> [What you should do]: In the SpaceX market commentary, how far is the KOSPI index down on the day?

> [Passage shown]:

SpaceX dumped Korean market.
23 June opinions.
The headline today is SpaceX dumped the Korean market. SPCX fell -16% from yesterday in a heavy sell and deleveraging event, dropping from the $176 area to the $150s. That directional pressure, in a large liquidation event, pushed the derivative to its lowest price since the perp was created on Hyperliquid. The SpaceX IPO is a major signal for how the stock market performs at the current stage we are in, and the first pump-to-dump below the IPO price could point to a renewed fear environment. That is not a positive sign for the next major IPOs coming to market, Anthropic and OpenAI in particular, and not a positive read for sentiment, at least in the short term, with SpaceX the worst individual performer on my watchlist here. It signals a rotation to fear: every Asian space company dumped following SPCX’s last three days, and not only space names, the KOSPI index is down almost 10% on the day.

> [Source data]:
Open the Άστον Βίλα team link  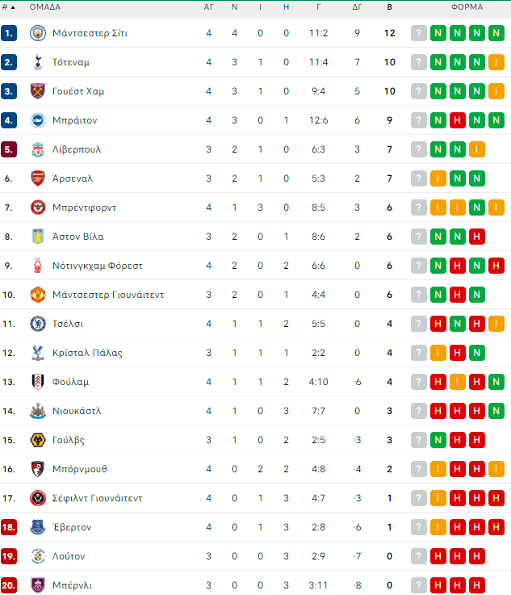coord(77,237)
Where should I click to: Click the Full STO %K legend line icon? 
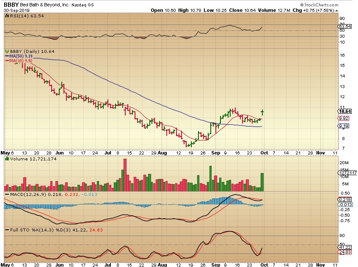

> [Answer section]: Almost 10%.